Le Malbim explique en quoi consistait la ruse : pour endormir la méfiance de leurs interlocuteurs, ils ne s’appesantirent pas sur le « vol », le rapt, qui était l’essentiel de la faute, ce qui aurait amené les cananéens à se méfier de la proposition de faire circoncire toute la population de la ville. Ils affectèrent donc de se focaliser sur l’impossibilité pour Dina d’épouser un « incirconcis » …
Mais où se situait l’opposition de Yaacov Avinou, et la réponse de ses fils ?!
Il dit à Chimon et Lévi : « Vous m’avez troublé en me discréditant chez les habitants du pays … ». Et ils lui répondent : » Notre sœur serait-elle traitée comme une prostituée ?! » (34, 31).
Le Malbim explique que Yaacov soulignait le danger de la réaction possible des peuples avoisinants. Face à cela, Chimon et Lévi répondirent qu’au contraire l’absence de réaction à l’agression de Dina serait perçue comme un signe de faiblesse qui encouragerait à la récidive …
Rav Tsvi Chraga Grossbard (Tiférèt Chraga, p.269) explique que le dialogue entre Yaacov et ses fils portait sur le ‘Hilloul Hachem (la profanation du Nom de Hachem) pouvant résulter de cet épisode. Yaacov Avinou considérait que le châtiment de toute une ville serait perçu défavorablement par les peuples autour et entrainerait un ‘Hilloul Hachem qui justifiait de s’abstenir même d’une action justifiée.
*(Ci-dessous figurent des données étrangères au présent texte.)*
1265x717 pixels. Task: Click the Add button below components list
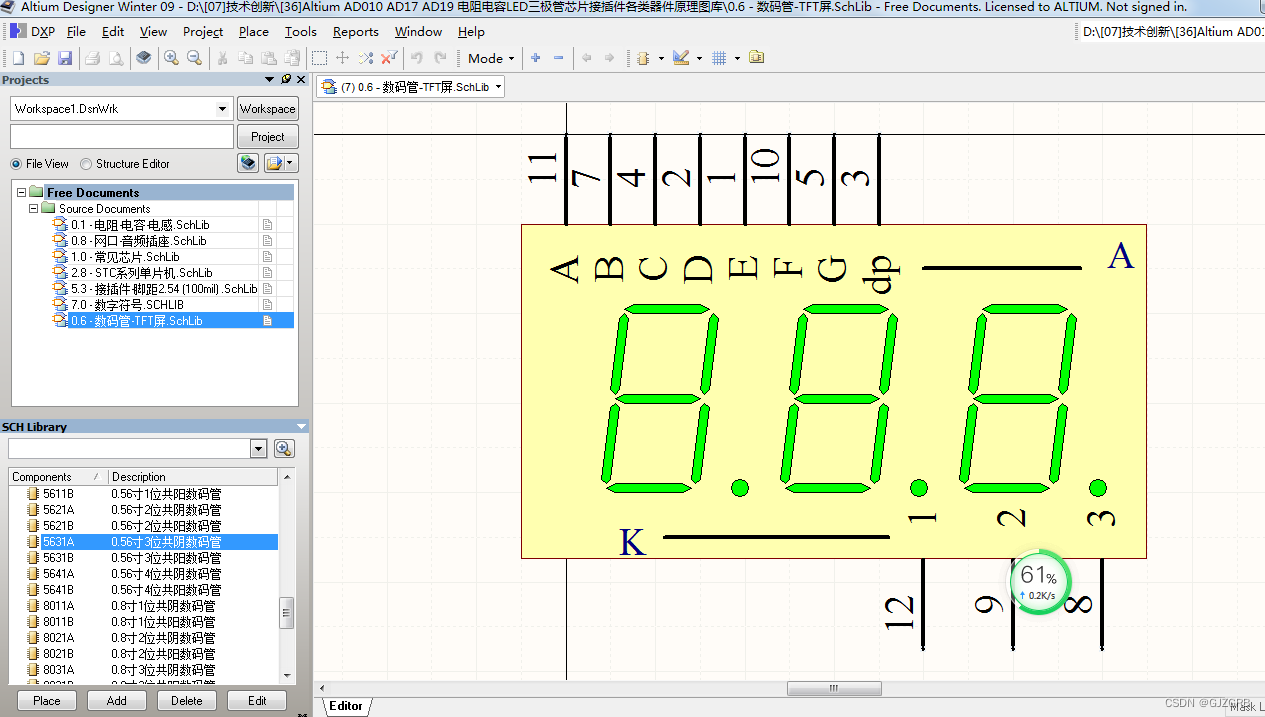(116, 700)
Chimon et Lévi répondirent qu’un plus grand ‘Hilloul Hachem résulterait de la passivité qui donnerait à penser qu’une fille de Yaacov est à la disposition du premier venu …
Nous voyons encore que Yaacov Avinou rabroue Chimon et Lévi pour leur initiative (34, 30), puis, lorsqu’il bénit ses fils avant sa mort, il renouvelle sa remontrance à Chimon et Lévi (49, 5-7), mais simultanément il leur attribue les fonctions les plus précieuses du Peuple Juif, la Avoda (le Service) dans le Beth HaMikdach (Temple) pour Lévi, et les rôles essentiels de l’enseignement aux enfants et de l’écriture des Sifré Torah, Tefillin et Mezouzot (Rachi, 49, 7) pour Chimon.
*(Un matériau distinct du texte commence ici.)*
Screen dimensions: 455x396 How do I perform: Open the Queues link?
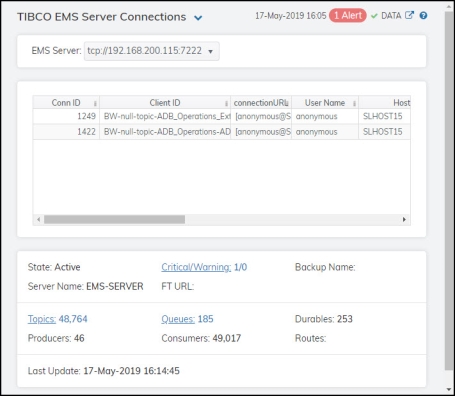(x=178, y=319)
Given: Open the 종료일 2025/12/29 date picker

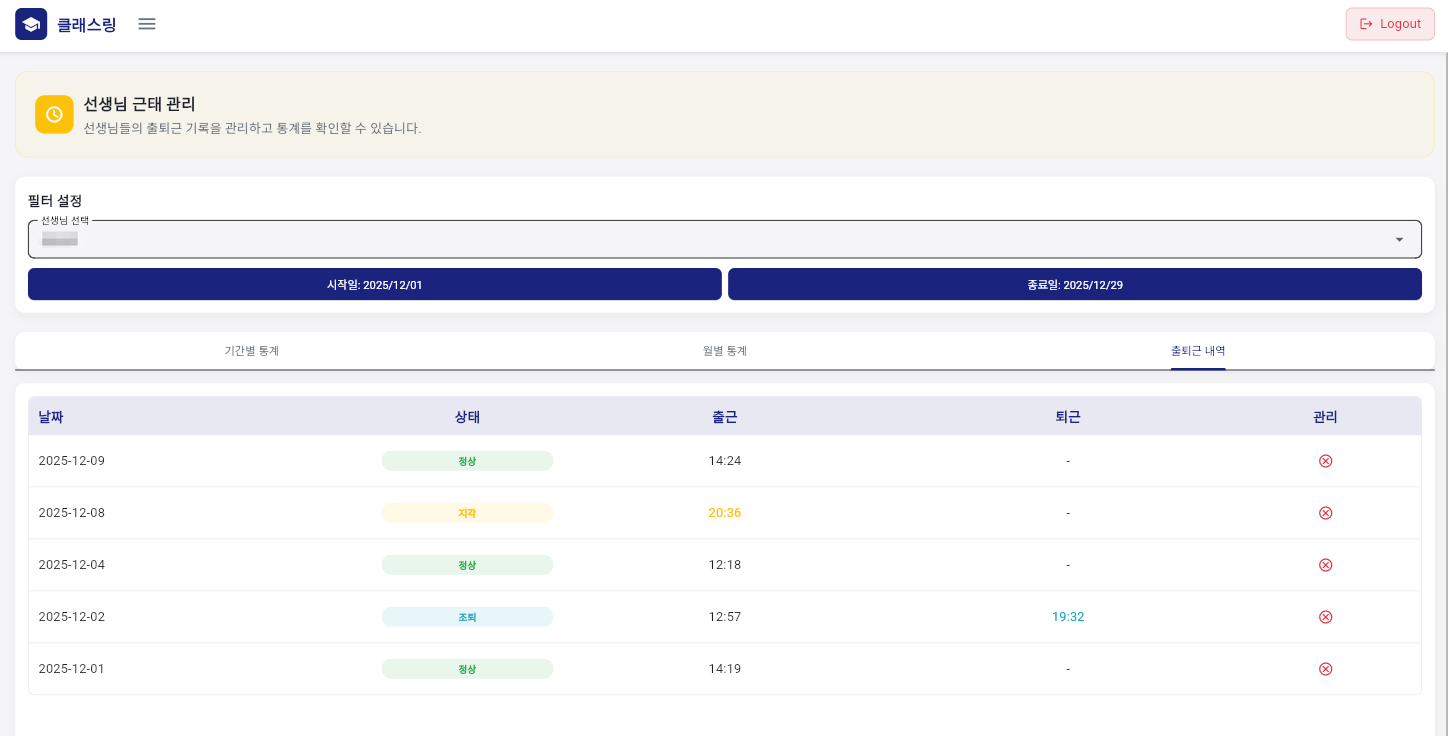Looking at the screenshot, I should pyautogui.click(x=1074, y=284).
Rav Yaacov Kamenetski (Emet LeYaacov, 49, 7) explique que Yaacov exprime ainsi que Chimon et Lévi ont manifesté dans leur élan une capacité d’abnégation et un « emportement » qui sont indispensables pour mener à bien ces fonctions qui requièrent une énergie considérable. Yaacov leur a donc tracé la route de l’exploitation appropriée de leurs potentialités. Les Berakhot de Yaacov aux Chevatim ne se limitaient pas à ses fils, mais s’adressaient à toute leur descendance.
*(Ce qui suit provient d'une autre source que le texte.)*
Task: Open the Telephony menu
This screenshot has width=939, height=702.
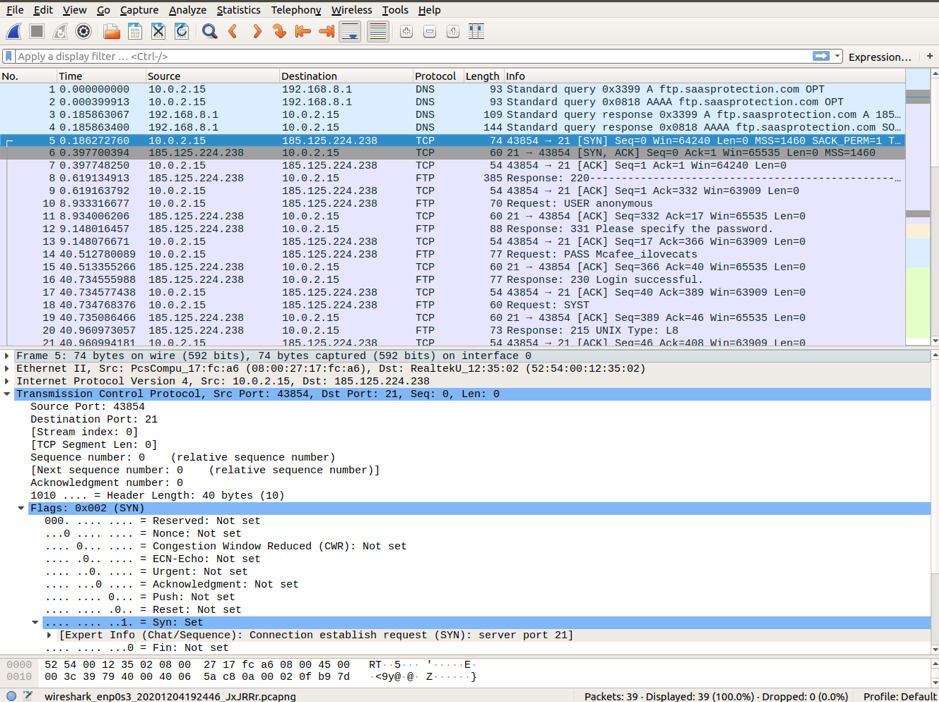Action: point(296,10)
Toutefois on constate des siècles plus tard à la génération du Désert que les rôles ne sont pas restés identiques. Alors que Pin’has, issu de Lévi, a perpétué « l’emportement » de son ancêtre pour la Kedoucha lors de l’écart de Zimri qui a fauté avec une Midyanite (Bamidbar, 25, 6-8). Dans cet évènement, Zimri lui-même, issu de Chimon, était « du mauvais côté ».
Rav Kamenetski explique qu’en Egypte les descendants de Lévi sont restés attachés à l’étude de la Torah, étant dispensés de ce fait de la servitude de Par’o, aussi leur élan est resté dans la même pureté. Par contre, les descendants de Chimon qui n’ont pas échappé à l’asservissement, comme le reste des Tribus, ont vu l’élan de leur ancêtre continuer à se développer sans être canalisé par la Torah. Aussi son énergie a jailli sous la forme de l’intervention de Zimri qui a bravé Moché Rabénou pour se solidariser avec sa Tribu, particulièrement touchée par la proximité malsaine des Midyanites.
Chaque élément, chaque évènement ou épisode des descriptions « historiques » de la Torah a pour but de nous éclairer sur nos racines, les potentialités que nous avons héritées et que nous devons exploiter, et les faiblesses que nous portons en nous que nous devons surmonter et canaliser.